Supplied data Block Start
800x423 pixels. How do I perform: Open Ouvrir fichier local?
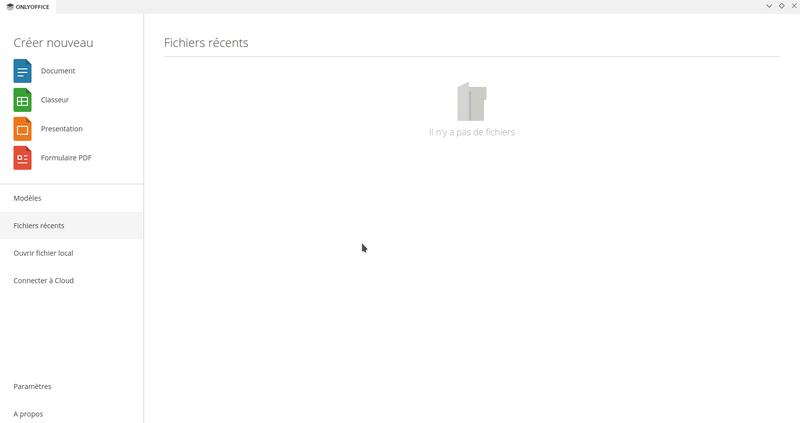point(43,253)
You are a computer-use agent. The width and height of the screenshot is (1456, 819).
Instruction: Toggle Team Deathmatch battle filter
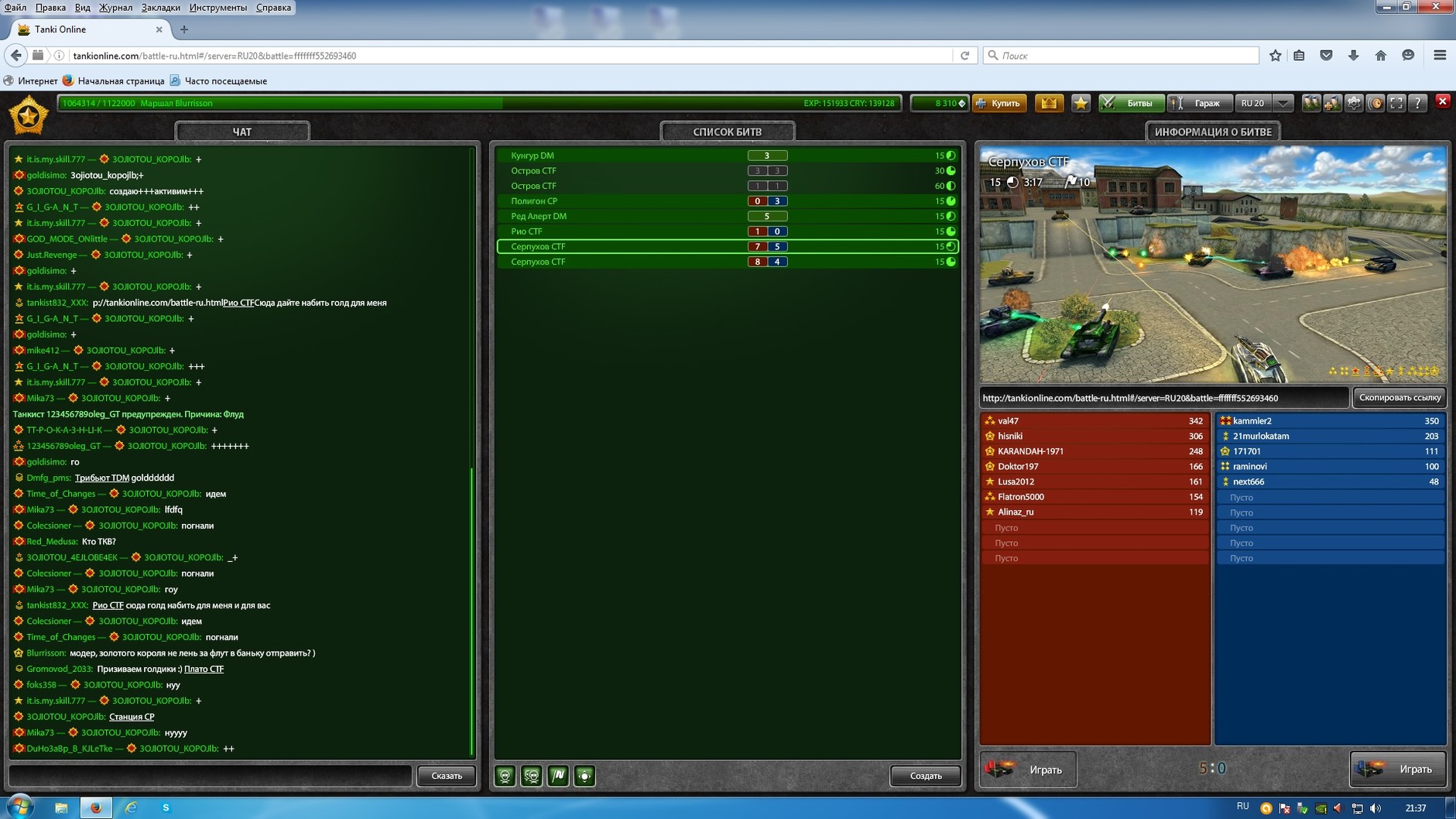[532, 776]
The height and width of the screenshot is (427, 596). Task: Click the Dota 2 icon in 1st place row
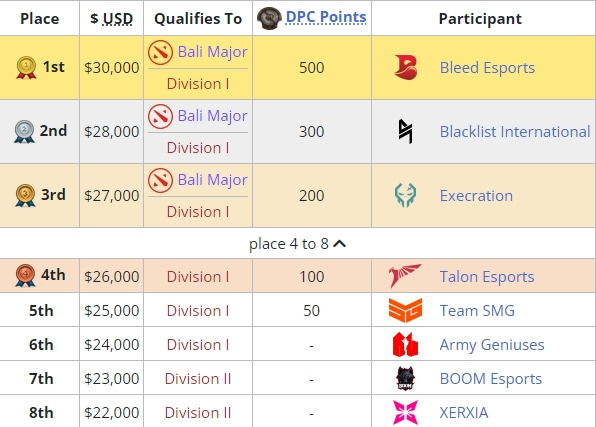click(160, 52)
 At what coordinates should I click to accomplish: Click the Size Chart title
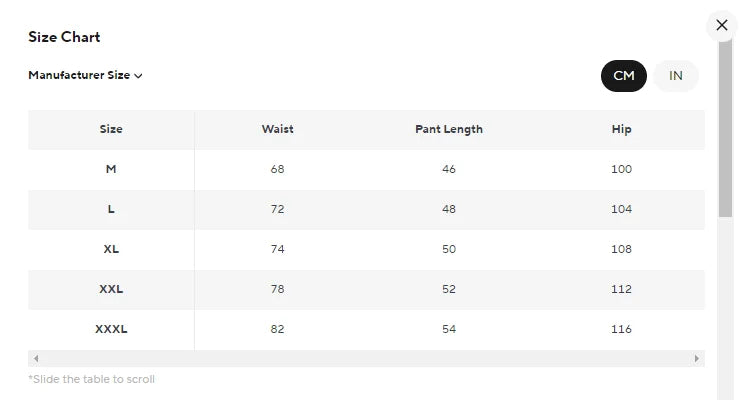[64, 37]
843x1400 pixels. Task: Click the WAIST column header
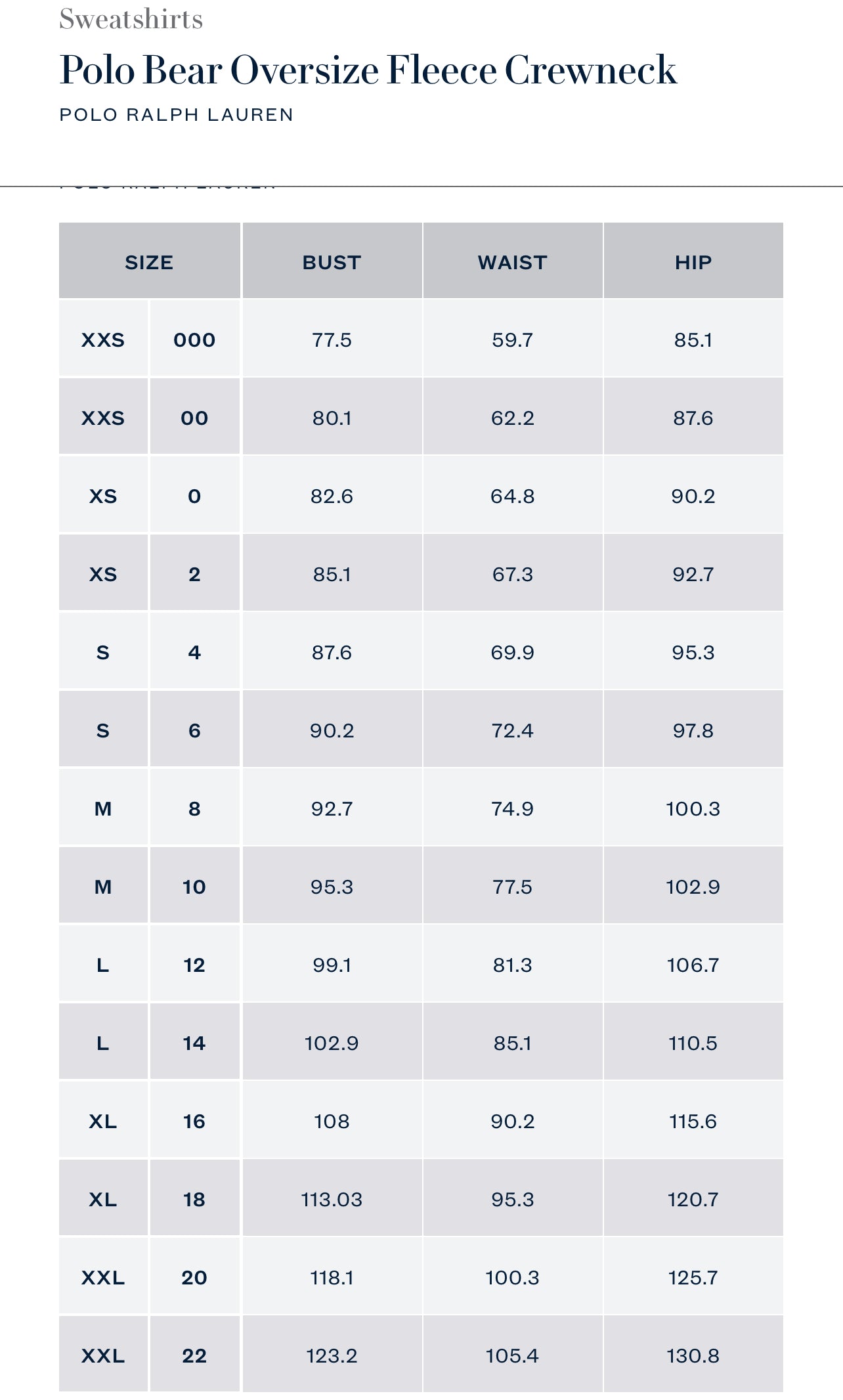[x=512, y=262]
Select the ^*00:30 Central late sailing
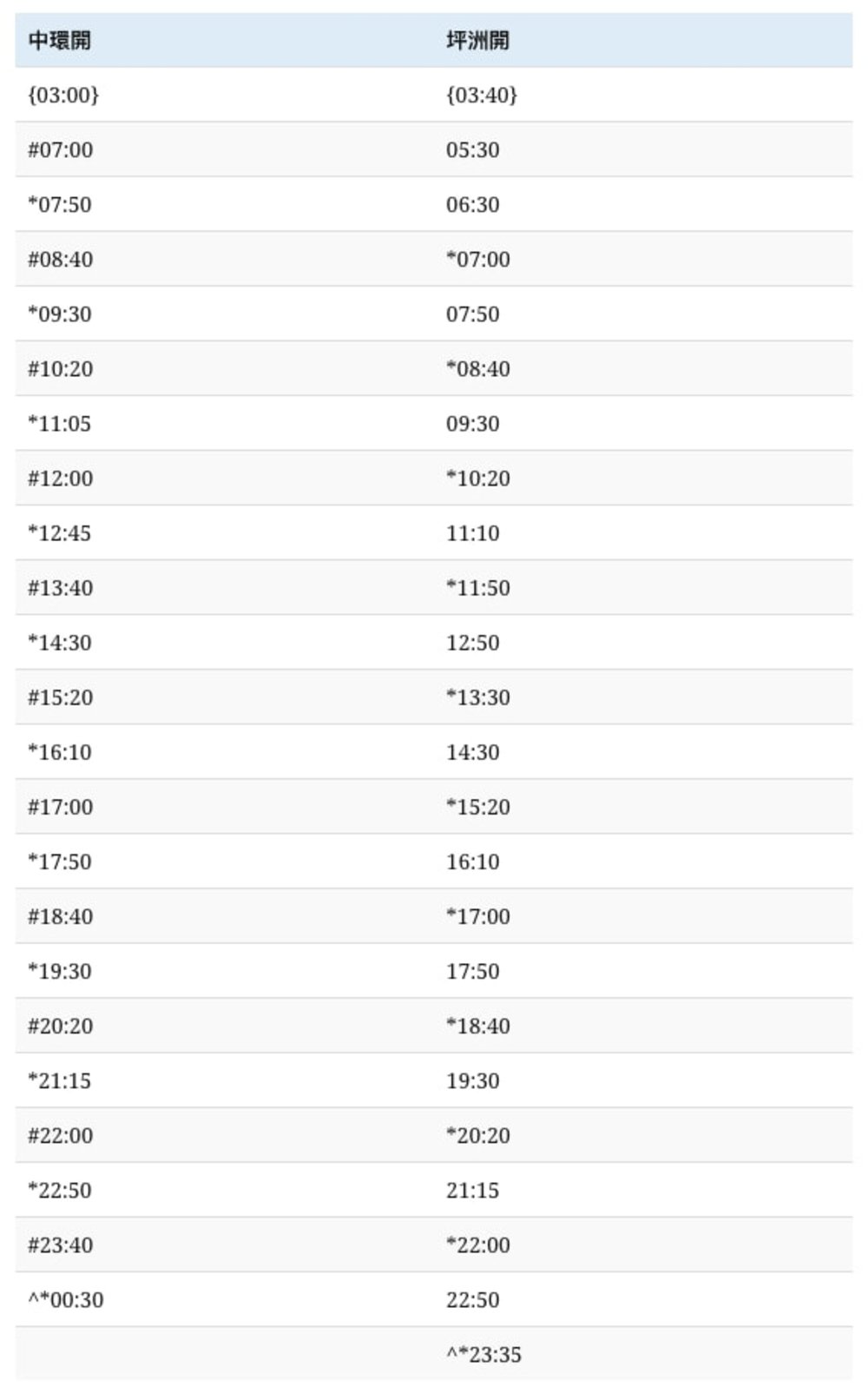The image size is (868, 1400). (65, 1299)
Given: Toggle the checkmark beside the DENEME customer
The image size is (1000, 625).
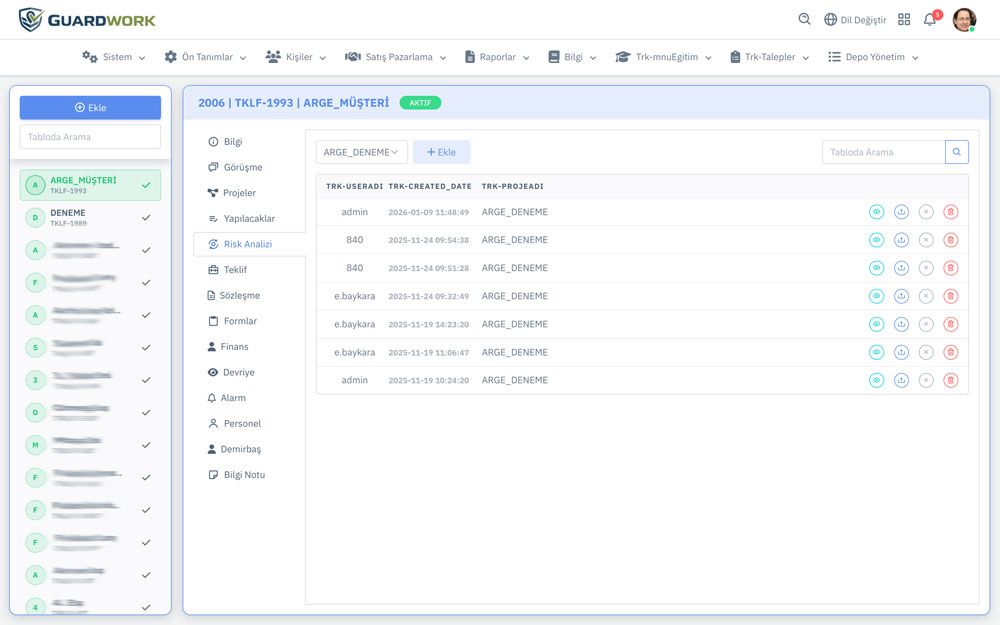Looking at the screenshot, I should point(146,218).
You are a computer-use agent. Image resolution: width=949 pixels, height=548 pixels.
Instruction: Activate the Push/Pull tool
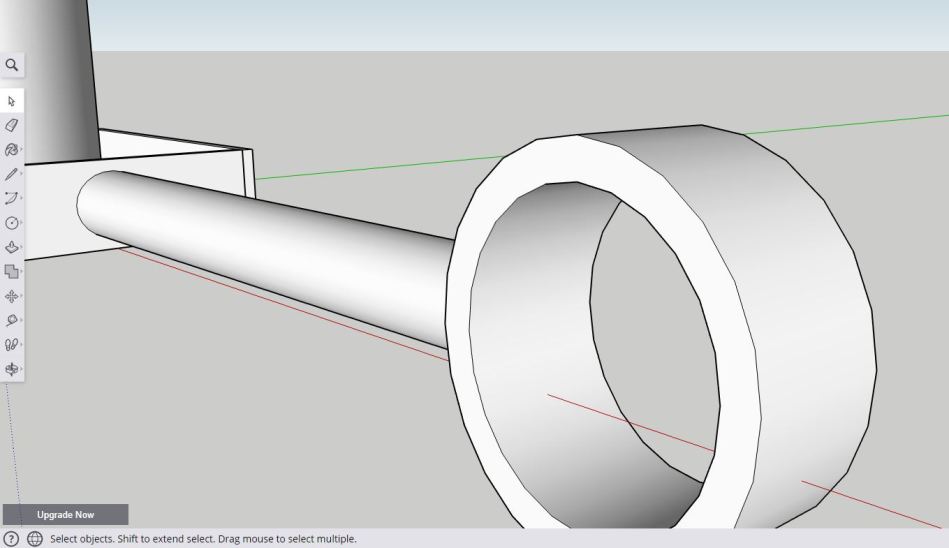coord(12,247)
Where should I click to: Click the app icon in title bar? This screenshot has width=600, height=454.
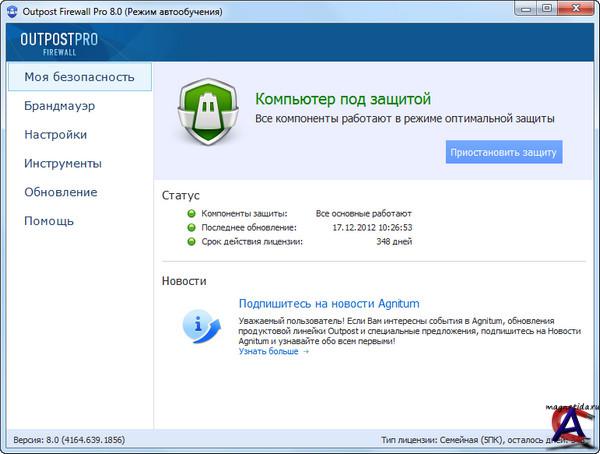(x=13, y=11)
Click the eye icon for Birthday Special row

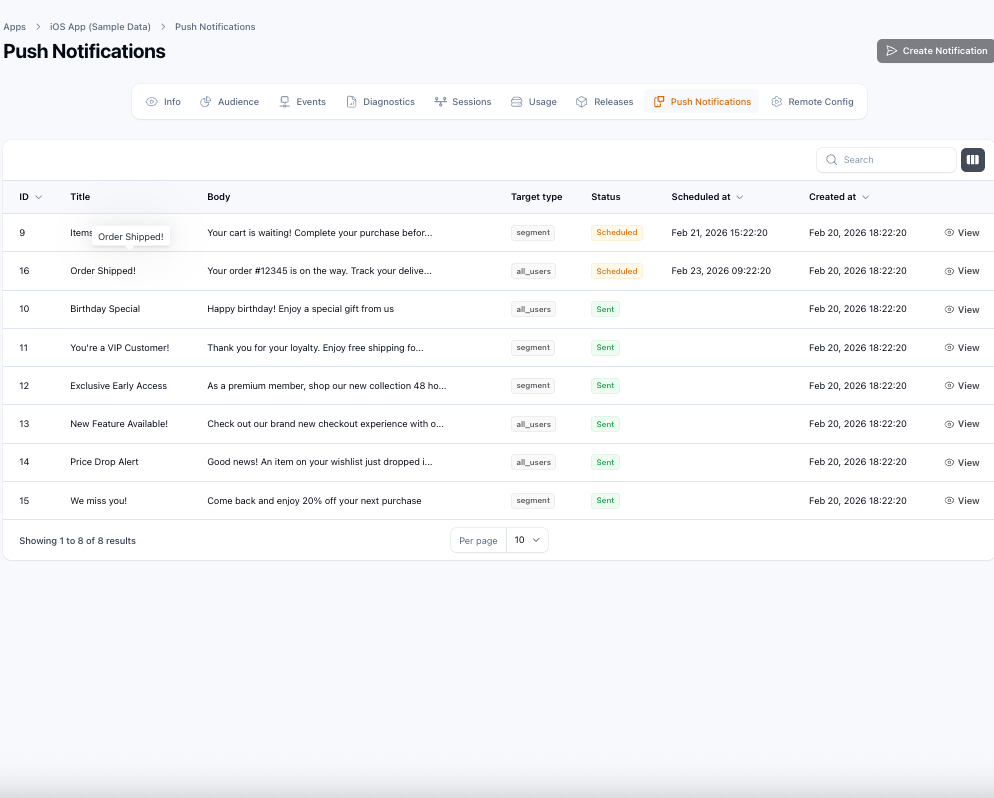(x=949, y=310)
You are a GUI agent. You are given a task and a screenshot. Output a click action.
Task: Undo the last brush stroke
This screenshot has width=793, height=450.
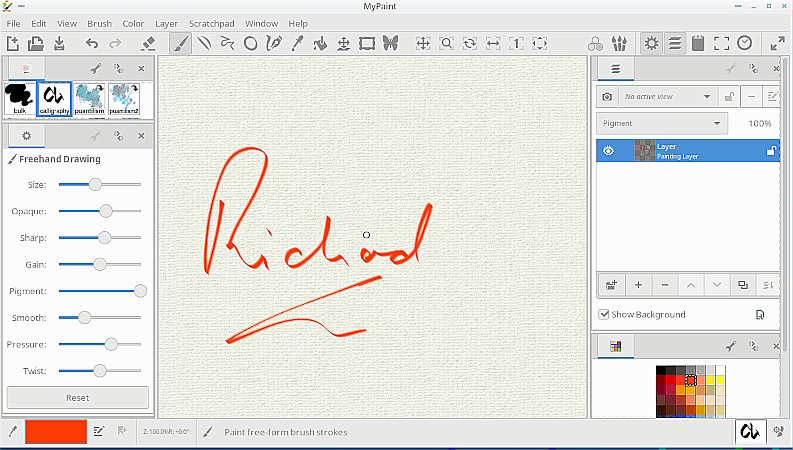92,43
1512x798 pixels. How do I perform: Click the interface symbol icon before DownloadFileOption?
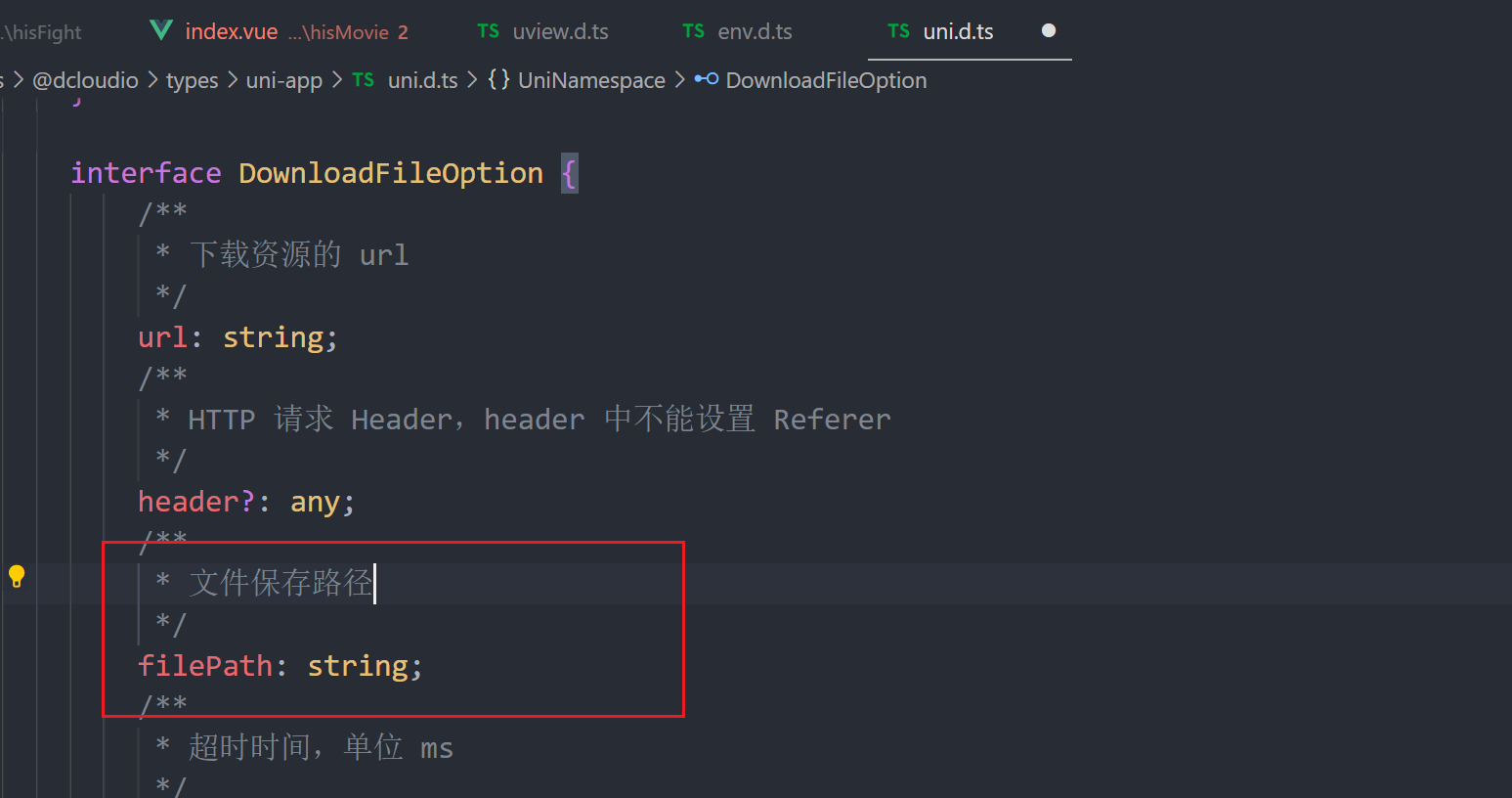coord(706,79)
Supplied data Block End
> **Task description**:
Repeat the entries faithfully. Any picture gets left out.

> **Solved exercise**:
800x423 pixels. How do I perform: Open Ouvrir fichier local?
point(43,253)
You are a computer-use agent. The width and height of the screenshot is (1456, 819).
Instruction: Toggle Team Deathmatch battle filter
[532, 776]
The height and width of the screenshot is (427, 596). Task: Click the Dota 2 icon in 1st place row
click(160, 52)
 At what coordinates should I click to accomplish: Click the Size Chart title
[64, 37]
843x1400 pixels. Task: Click the WAIST column header
[x=512, y=262]
Select the ^*00:30 Central late sailing
The image size is (868, 1400). (65, 1299)
Given: Toggle the checkmark beside the DENEME customer
The image size is (1000, 625).
Looking at the screenshot, I should point(146,218).
You are a computer-use agent. Image resolution: width=949 pixels, height=548 pixels.
Instruction: Activate the Push/Pull tool
coord(12,247)
Where should I click to: Click the app icon in title bar? This screenshot has width=600, height=454.
(x=13, y=11)
Click the eye icon for Birthday Special row

(x=949, y=310)
You are a GUI agent. You are given a task and a screenshot. Output a click action.
Task: Undo the last brush stroke
This screenshot has width=793, height=450.
92,43
1512x798 pixels. How do I perform: Click the interface symbol icon before DownloadFileOption?
coord(706,79)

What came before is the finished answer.